> _Data shown_
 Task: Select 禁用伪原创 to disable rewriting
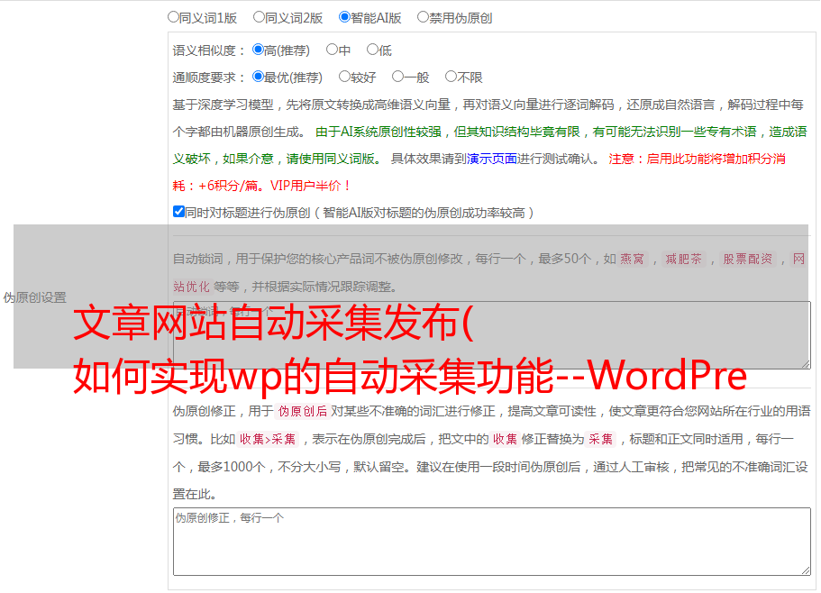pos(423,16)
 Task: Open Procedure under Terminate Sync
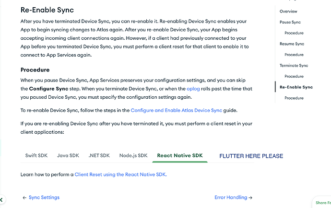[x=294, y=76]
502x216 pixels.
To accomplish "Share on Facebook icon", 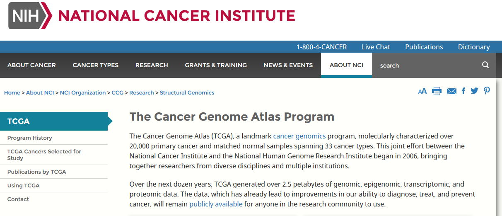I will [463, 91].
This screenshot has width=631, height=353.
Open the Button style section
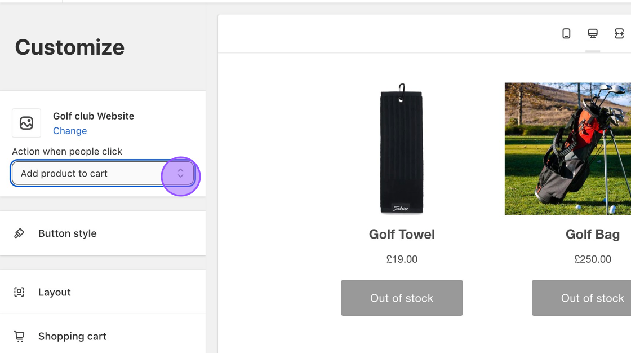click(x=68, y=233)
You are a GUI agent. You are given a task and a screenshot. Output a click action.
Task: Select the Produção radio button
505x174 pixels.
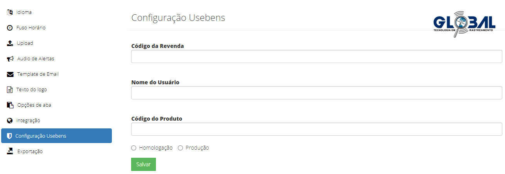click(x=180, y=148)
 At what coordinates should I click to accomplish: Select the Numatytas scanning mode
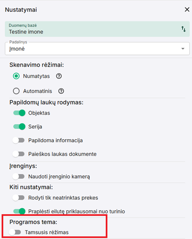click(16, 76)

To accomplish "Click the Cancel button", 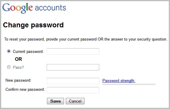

> _Work item_
Counting both ends, reproduce word for word the lines from the line with "At what coordinates" to the final line of the listing above, skipping every picture.

> _Solution_
 At what coordinates should I click to accomplish: Select the Numatytas scanning mode
click(16, 76)

To accomplish "Click the Cancel button", 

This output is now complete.